What is required:
Return the rows starting with the line that contains "Image resolution: width=940" and going on through the line that contains "(136, 460).", reproducing each line exactly. Leave the pictures out of your answer.

Exercise data:
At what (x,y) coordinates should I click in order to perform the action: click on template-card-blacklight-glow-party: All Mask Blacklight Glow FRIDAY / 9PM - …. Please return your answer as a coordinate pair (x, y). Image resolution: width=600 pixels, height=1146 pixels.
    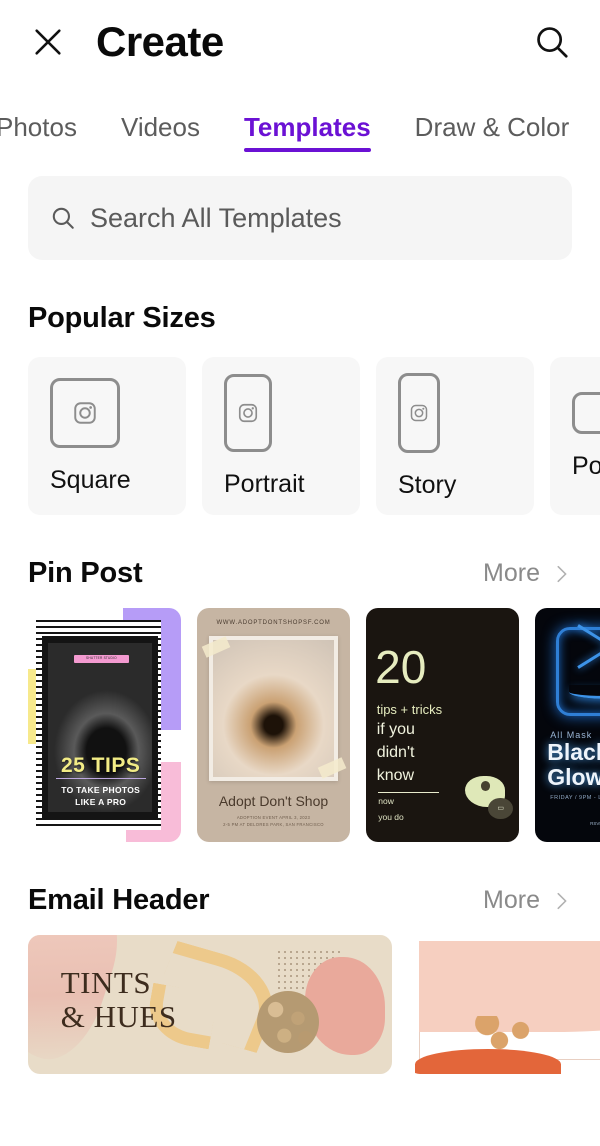
    Looking at the image, I should click on (568, 725).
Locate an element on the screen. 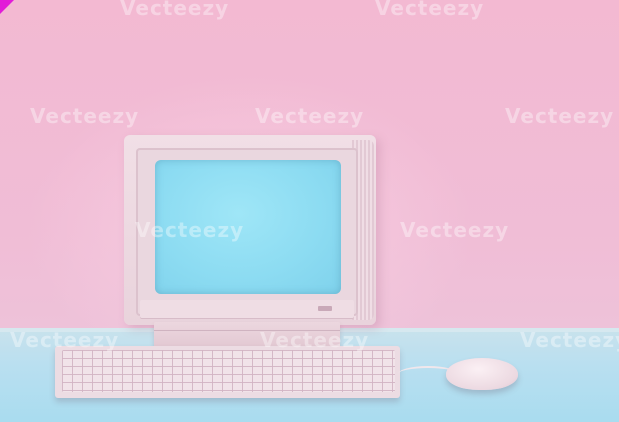  power-button is located at coordinates (325, 308).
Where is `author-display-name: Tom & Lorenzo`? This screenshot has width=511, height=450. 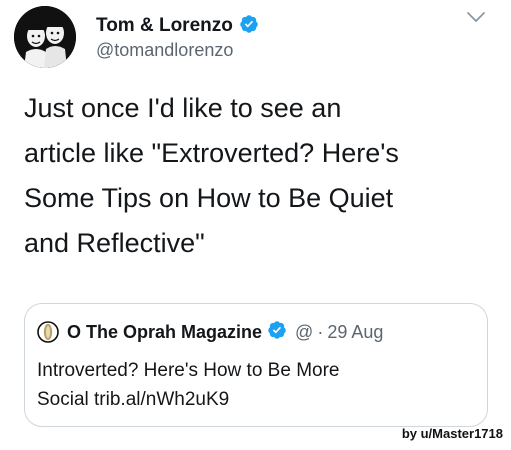 author-display-name: Tom & Lorenzo is located at coordinates (178, 27).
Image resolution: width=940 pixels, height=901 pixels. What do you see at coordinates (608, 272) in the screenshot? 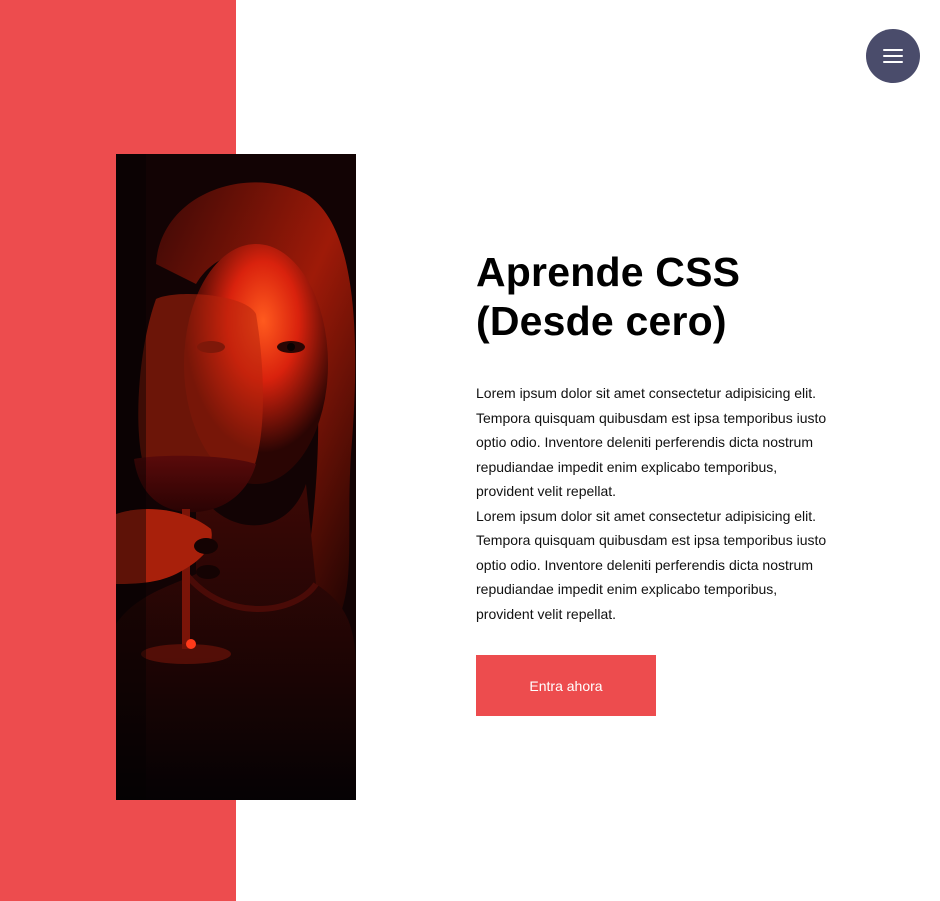
I see `title-line-1: Aprende CSS` at bounding box center [608, 272].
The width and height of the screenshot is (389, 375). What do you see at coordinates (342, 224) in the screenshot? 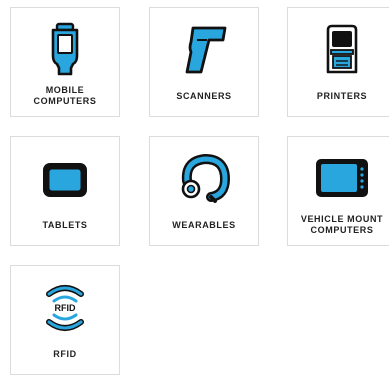
I see `tile-label: VEHICLE MOUNT COMPUTERS` at bounding box center [342, 224].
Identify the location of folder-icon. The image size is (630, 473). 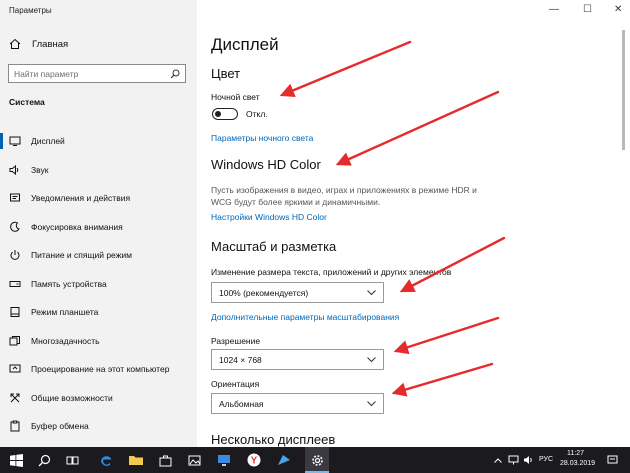
(136, 460).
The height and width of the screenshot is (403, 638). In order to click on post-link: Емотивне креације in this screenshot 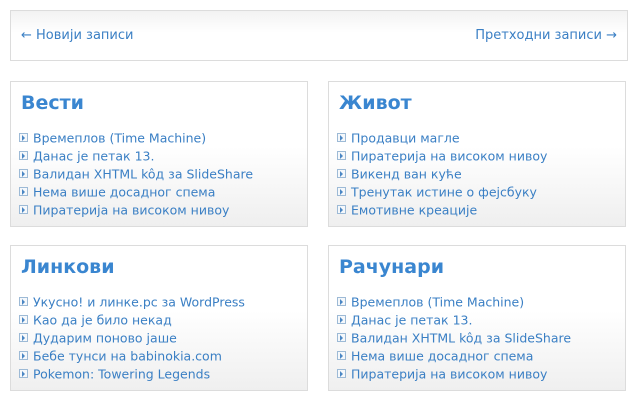, I will do `click(414, 210)`.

Result of the task:
Image resolution: width=940 pixels, height=901 pixels. What do you see at coordinates (608, 272) in the screenshot? 
I see `title-line-1: Aprende CSS` at bounding box center [608, 272].
The width and height of the screenshot is (389, 375). What do you see at coordinates (342, 224) in the screenshot? 
I see `tile-label: VEHICLE MOUNT COMPUTERS` at bounding box center [342, 224].
Identify the location of folder-icon. The image size is (630, 473). 
(136, 460).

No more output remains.